Consider the following code:
import psycopg2
conn = psycopg2.connect(**credentials)
cur = conn.cursor()
cur.execute('select * from some_table') # Imagine some_table to be a very big table
while True:
rows = cur.fetchmany(1000)
if not rows:
break
do_some_processing(rows)
cur.close()
conn.commit()
Question 1: if a concurrent transaction inserts new rows into some_table
while the loop is running, will the new rows be fetched if the transaction isolation level is set to "read committed"?
Question 2: if a concurrent transaction updates some rows in some_table
while the loop is running, will the updated rows be fetched if the transaction isolation level is set to "read committed"?
According to Postgres documentation:
Read Committed is the default isolation level in PostgreSQL. When a transaction uses this isolation level, a SELECT query (without a FOR UPDATE/SHARE clause) sees only data committed before the query began; it never sees either uncommitted data or changes committed during query execution by concurrent transactions. In effect, a SELECT query sees a snapshot of the database as of the instant the query begins to run. However, SELECT does see the effects of previous updates executed within its own transaction, even though they are not yet committed. Also note that two successive SELECT commands can see different data, even though they are within a single transaction, if other transactions commit changes after the first SELECT starts and before the second SELECT starts.

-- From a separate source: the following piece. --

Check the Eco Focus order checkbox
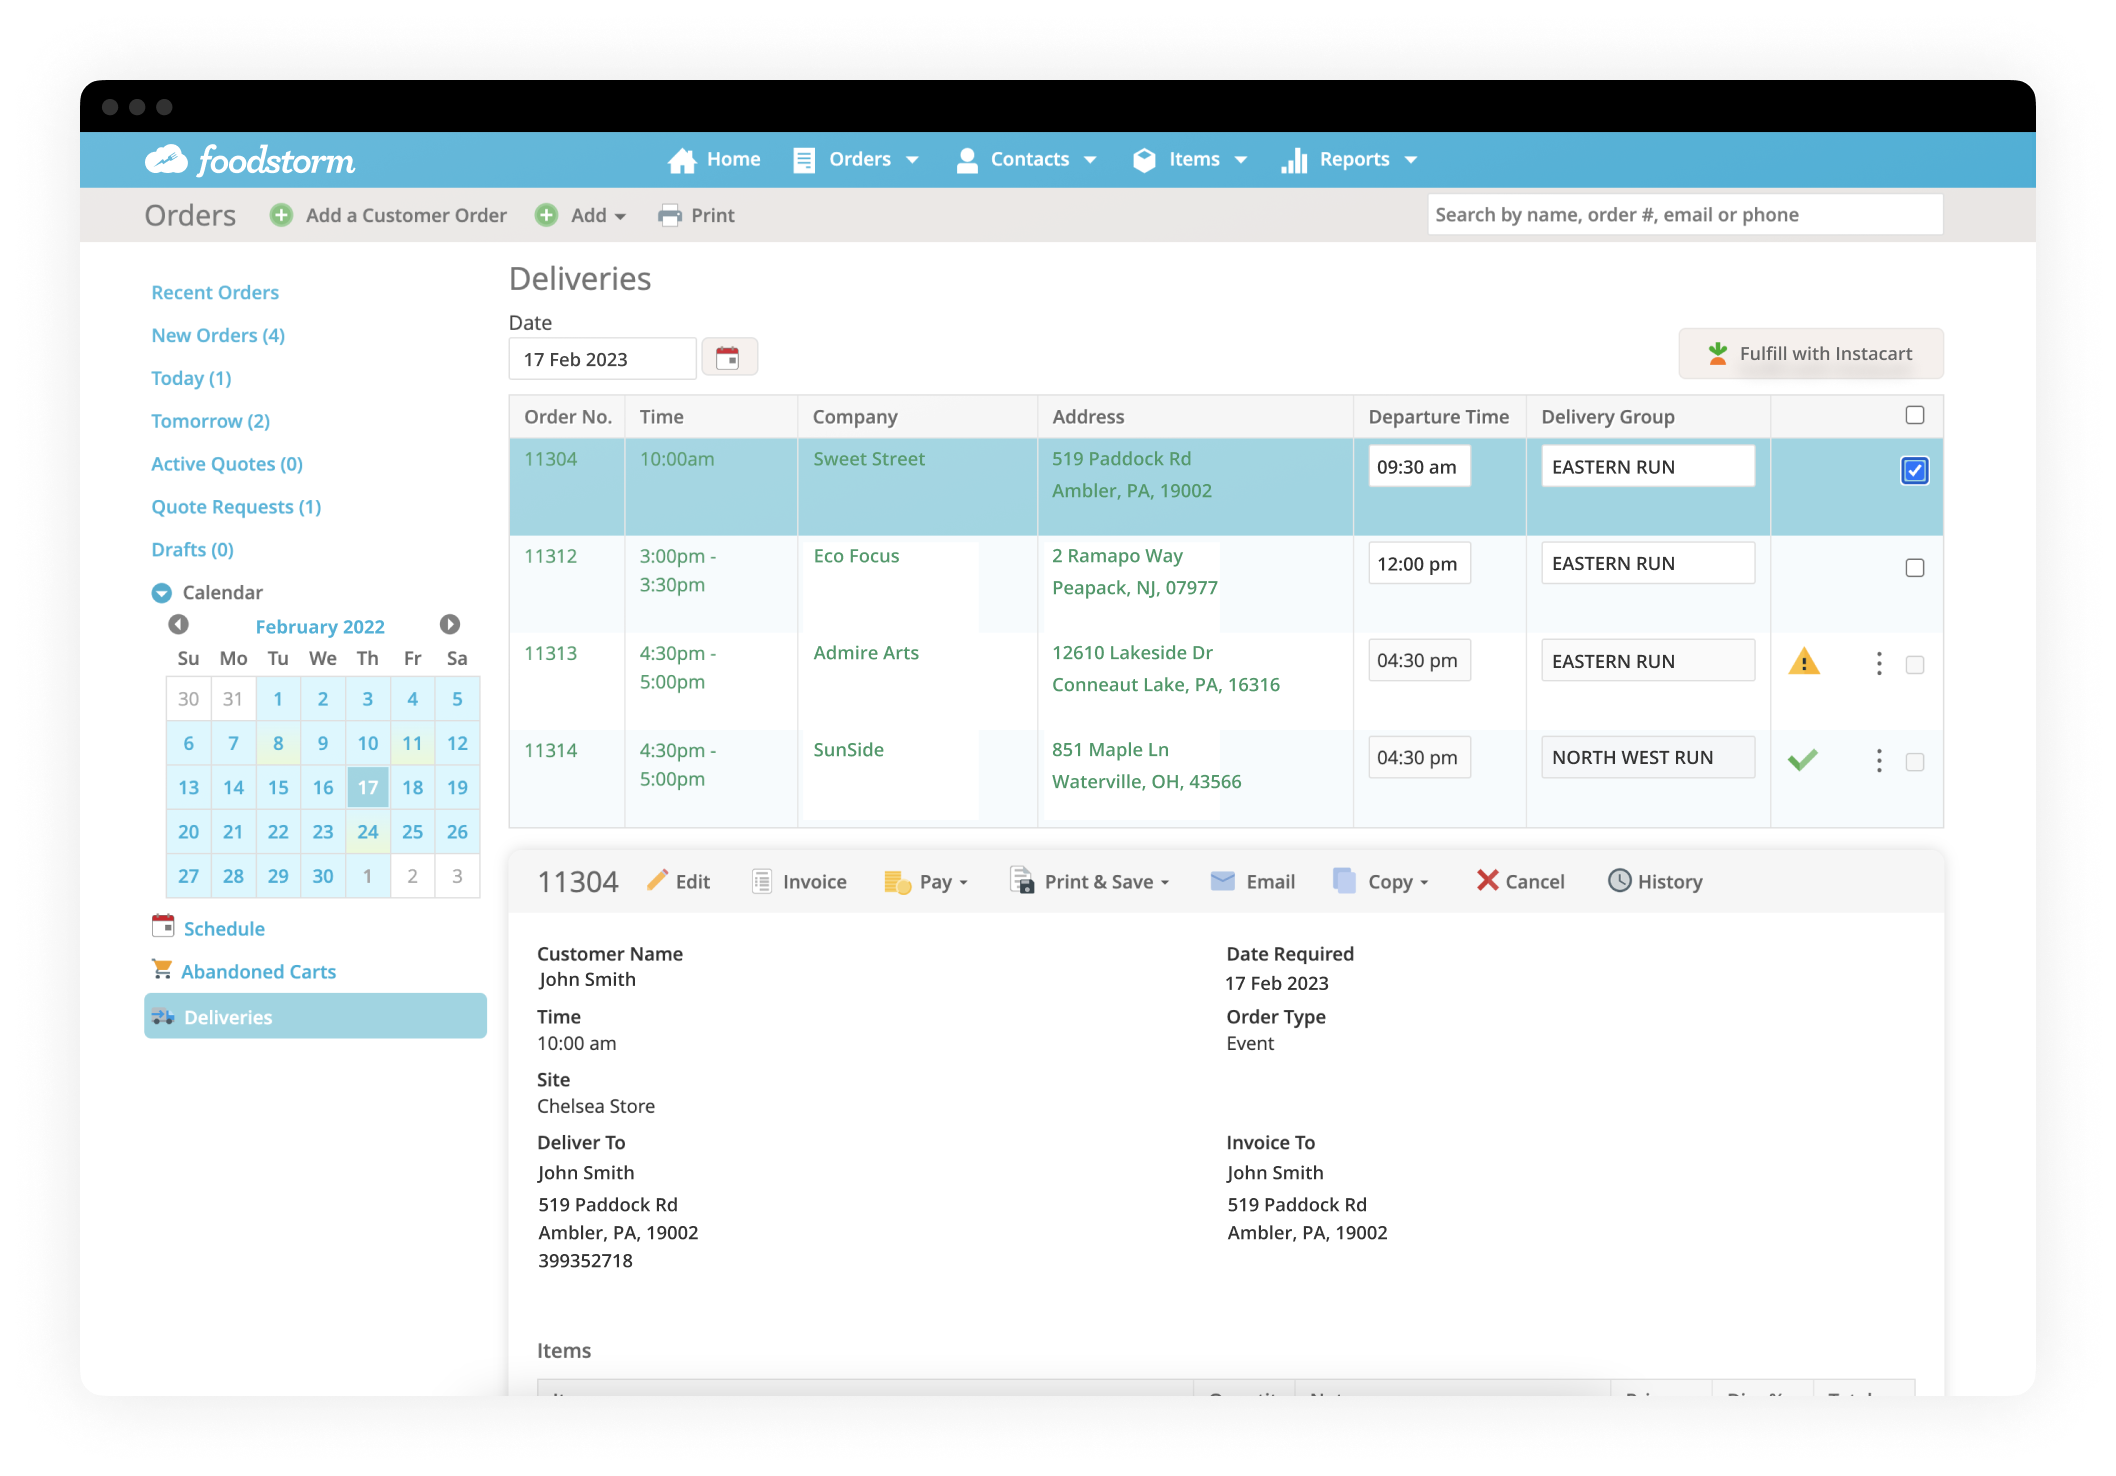[x=1914, y=567]
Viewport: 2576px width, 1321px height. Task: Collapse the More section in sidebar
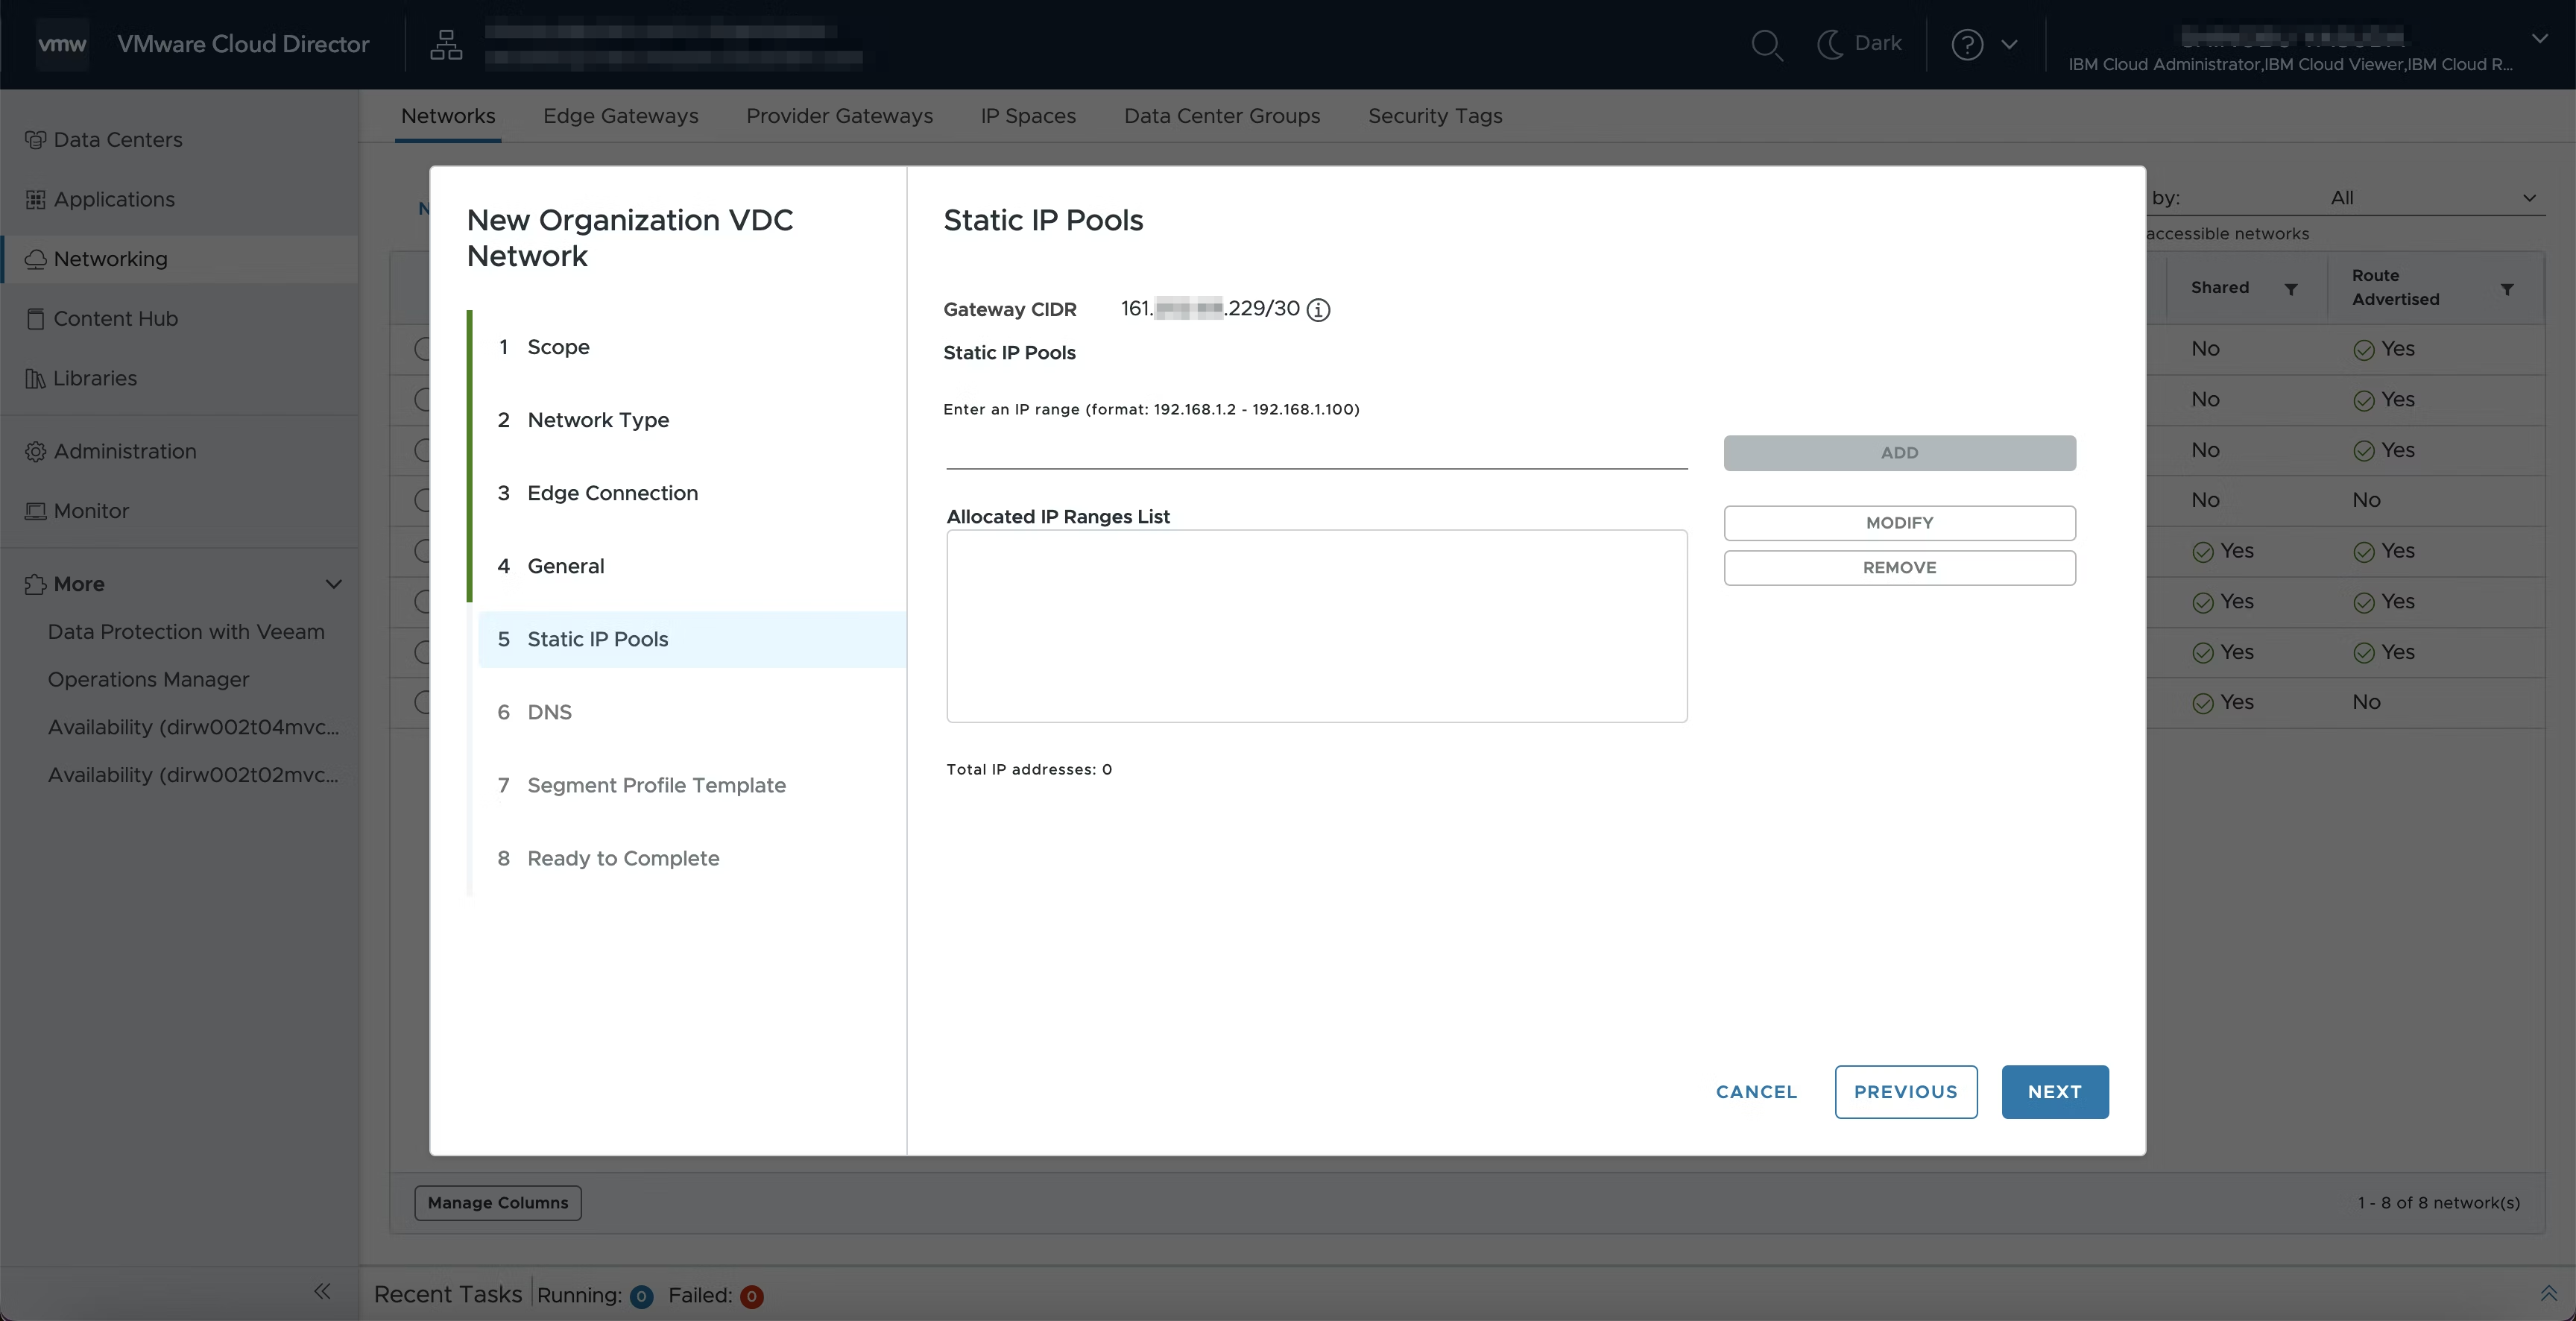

In the code above there's only 1 SELECT
query in the transaction, which means that there are no "successive SELECT commands", so my assumption is that the cursor will not see any new inserts/updates. Is it correct? If yes, then how does the cursor "remember" the old state of the database for the whole time? What if the loop runs for several hours/days? Will such situation cause some MVCC-related disk bloat or something like that?